### [Description of the task]
Within the listing below, show every line that contains the word "using".

### [Materials provided]

☆ ☆ ☆ ☆

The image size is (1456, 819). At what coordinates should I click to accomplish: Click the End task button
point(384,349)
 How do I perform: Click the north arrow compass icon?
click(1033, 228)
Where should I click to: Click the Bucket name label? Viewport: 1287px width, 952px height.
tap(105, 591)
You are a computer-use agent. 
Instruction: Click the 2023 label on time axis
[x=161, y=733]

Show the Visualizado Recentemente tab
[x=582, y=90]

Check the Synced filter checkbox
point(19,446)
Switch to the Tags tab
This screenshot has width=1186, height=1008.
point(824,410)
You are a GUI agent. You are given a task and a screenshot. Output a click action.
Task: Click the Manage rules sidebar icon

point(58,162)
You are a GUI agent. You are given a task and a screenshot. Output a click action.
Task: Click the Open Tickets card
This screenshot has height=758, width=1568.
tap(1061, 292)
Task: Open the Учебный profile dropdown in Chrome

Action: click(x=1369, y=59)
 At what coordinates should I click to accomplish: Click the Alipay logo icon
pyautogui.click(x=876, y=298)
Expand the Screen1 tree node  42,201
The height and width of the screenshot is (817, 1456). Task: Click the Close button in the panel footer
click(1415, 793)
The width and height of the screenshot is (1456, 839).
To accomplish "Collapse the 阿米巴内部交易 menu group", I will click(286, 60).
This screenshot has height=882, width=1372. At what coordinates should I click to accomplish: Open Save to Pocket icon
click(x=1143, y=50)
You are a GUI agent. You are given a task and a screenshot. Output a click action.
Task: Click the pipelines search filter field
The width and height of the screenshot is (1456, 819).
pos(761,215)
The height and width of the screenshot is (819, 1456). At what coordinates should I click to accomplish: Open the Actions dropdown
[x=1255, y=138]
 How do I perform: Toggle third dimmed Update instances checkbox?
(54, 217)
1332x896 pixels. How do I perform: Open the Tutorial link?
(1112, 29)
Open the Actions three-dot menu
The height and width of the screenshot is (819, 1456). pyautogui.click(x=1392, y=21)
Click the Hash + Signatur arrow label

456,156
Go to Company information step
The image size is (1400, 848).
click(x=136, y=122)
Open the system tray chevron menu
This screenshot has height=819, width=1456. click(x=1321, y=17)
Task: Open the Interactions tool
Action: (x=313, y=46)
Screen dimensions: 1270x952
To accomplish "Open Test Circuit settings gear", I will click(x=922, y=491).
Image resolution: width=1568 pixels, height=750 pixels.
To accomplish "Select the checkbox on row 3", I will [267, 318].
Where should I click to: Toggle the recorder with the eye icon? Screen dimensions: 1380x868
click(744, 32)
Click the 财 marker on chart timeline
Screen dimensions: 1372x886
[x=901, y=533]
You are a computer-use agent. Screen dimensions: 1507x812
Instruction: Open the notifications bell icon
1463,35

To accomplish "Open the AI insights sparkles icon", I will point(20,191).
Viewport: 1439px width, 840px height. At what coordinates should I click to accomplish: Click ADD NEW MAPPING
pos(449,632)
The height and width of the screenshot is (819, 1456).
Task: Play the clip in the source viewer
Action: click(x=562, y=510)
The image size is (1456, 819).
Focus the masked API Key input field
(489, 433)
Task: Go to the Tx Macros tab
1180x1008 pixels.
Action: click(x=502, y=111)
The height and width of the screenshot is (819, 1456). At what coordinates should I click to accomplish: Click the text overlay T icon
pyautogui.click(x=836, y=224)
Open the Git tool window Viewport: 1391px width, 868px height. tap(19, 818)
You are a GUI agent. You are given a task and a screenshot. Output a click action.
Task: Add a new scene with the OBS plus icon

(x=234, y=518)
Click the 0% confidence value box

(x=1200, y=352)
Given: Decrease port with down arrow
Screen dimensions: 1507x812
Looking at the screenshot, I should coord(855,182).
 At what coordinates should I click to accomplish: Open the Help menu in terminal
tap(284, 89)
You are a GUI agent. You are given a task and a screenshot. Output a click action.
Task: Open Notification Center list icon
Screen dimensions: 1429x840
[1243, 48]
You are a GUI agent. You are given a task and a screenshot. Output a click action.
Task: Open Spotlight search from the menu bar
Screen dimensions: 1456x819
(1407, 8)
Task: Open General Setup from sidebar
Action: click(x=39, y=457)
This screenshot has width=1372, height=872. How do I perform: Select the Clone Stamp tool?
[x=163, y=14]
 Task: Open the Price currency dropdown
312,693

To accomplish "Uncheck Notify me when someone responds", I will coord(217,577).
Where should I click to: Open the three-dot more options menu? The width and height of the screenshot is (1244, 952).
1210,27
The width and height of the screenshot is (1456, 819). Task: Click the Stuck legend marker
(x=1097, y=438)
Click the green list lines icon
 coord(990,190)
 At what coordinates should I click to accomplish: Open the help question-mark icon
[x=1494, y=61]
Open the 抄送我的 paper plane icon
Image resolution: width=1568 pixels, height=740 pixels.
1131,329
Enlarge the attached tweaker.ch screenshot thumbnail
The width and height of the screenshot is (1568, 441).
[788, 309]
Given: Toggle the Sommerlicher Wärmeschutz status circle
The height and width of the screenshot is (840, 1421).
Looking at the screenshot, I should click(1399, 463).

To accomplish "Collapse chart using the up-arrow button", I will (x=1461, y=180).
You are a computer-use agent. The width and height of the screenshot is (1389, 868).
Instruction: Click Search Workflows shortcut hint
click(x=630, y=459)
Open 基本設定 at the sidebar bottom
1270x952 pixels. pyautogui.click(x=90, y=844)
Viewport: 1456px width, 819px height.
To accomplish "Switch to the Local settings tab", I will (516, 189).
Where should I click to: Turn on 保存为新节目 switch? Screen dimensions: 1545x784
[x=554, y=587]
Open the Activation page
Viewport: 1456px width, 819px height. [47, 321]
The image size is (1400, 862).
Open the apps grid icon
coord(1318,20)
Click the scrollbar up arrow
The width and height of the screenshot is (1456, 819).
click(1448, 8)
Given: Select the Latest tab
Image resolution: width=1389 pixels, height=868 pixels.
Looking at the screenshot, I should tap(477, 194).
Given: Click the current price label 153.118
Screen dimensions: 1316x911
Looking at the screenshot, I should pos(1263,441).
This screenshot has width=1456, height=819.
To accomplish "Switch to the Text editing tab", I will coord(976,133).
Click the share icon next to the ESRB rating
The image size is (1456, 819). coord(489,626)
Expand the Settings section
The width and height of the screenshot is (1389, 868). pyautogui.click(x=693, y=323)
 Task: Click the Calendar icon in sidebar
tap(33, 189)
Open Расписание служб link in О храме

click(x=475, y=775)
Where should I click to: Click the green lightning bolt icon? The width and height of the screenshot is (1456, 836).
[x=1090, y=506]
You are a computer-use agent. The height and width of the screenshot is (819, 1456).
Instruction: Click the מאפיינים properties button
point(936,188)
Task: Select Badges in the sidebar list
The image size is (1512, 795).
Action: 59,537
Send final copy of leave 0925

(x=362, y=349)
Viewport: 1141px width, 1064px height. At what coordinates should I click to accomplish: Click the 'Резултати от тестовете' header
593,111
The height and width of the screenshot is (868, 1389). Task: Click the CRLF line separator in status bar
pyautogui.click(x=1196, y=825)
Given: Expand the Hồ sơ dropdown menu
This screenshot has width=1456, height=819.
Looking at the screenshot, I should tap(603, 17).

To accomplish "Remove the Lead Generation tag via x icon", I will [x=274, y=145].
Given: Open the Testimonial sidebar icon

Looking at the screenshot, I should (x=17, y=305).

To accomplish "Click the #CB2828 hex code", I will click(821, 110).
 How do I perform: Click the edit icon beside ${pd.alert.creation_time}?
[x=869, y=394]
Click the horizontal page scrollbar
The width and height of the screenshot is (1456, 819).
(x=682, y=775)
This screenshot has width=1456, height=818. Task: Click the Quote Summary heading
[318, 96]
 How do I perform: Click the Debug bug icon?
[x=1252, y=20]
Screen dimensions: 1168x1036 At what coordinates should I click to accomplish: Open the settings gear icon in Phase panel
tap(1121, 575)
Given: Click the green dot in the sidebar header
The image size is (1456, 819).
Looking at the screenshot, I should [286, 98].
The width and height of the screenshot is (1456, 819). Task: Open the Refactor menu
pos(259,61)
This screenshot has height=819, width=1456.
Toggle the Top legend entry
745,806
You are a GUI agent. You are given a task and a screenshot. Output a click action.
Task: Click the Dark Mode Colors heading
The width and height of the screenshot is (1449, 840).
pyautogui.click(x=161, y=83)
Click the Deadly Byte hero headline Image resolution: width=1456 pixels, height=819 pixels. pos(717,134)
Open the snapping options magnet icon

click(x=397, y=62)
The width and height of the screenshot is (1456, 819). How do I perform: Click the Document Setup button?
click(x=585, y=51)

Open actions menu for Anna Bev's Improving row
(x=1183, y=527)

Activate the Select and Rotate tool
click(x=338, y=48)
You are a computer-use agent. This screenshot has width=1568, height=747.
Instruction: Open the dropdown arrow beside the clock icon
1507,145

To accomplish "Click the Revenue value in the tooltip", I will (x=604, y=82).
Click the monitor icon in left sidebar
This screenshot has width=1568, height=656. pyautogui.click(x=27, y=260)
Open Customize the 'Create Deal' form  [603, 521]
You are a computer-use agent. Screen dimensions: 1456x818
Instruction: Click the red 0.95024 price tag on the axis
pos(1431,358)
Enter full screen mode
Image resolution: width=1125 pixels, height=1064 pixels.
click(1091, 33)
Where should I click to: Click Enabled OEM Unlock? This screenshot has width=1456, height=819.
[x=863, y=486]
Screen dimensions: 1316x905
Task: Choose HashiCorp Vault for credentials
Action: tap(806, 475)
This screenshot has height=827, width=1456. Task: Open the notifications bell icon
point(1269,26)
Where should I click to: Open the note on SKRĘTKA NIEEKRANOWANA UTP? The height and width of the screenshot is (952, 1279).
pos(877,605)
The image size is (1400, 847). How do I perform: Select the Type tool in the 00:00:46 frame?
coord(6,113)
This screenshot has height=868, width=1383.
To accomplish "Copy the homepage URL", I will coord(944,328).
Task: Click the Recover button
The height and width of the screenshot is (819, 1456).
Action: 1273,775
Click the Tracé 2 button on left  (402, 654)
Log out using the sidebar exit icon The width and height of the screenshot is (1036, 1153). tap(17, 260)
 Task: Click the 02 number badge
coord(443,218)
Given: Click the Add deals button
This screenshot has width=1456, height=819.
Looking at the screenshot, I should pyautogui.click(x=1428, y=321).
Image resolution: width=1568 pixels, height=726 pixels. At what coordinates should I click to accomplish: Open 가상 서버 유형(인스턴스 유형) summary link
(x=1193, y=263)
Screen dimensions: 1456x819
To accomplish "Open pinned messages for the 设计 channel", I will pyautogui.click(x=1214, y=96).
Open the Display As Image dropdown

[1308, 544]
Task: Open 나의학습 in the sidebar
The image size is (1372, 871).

☆ ☆ ☆ ☆

### [Exercise response]
To accomplish "Collapse chart using the up-arrow button", I will (x=1461, y=180).
Log out using the sidebar exit icon The width and height of the screenshot is (1036, 1153). tap(17, 260)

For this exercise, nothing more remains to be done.